Sayangnya, pembangunan masjid berskala besar seperti Al Jabar membutuhkan dukungan anggaran yang tidak sedikit.
Selain soal anggaran, aspek lokasi juga menjadi perhatian, di mana kawasan Masjid Al Jabar didukung kepadatan penduduk yang tinggi, sementara rencana Masjid Syekh Arsyad Al Banjari di Kalsel justru berada di kawasan perkantoran yang berpotensi sepi di luar jam kerja.
Komisi III menyebut akan mengadopsi konsep masjid terbuka untuk semua kalangan dan organisasi masyarakat guna memastikan masjid tetap hidup dan aktif.
Sementara itu, pengelola Masjid Al Jabar menekankan bahwa kunci utama keberhasilan bukan hanya pada bangunan fisik, melainkan pada fungsi dan pengelolaan yang berkelanjutan.

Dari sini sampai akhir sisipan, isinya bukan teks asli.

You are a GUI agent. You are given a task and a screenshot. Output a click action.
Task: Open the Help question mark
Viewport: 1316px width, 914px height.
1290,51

“Hari ini kita dari Komisi III dan rekan-rekan Komisi III berkunjung ke Masjid Al Jabar terkait teknik pembangunan dan pengelolaan bagaimana Masjid Al Jabar, karena kita melihat dan melakukan studi komparasi di sini yang sekiranya nantinya kita akan membawa ke masjid kita di Provinsi Kalimantan Selatan yaitu Masjid Syekh Arsyad Al Banjari,” ucap Mustaqimah.
“Tadi yang sudah kita simak bersama cukup menarik sekali, dan dari proses pembangunan pun memang sudah terstruktur dan terkelola dengan baik. Memang perencanaannya juga cukup bagus, dan juga untuk tata kelolanya yang tadi sudah disampaikan oleh bapak ketua, itu dikelola oleh BPKAD seperti itu,” sambungnya.
Pasca kunjungan ini, Komisi III akan merumuskan rekomendasi yang tepat dalam mendukung kebijakan pembangunan masjid raya di daerah. Sehingga, keberadaan masjid raya nantinya mampu memberikan kontribusi positif bagi kehidupan beragama dan sosial masyarakat Kalimantan Selatan.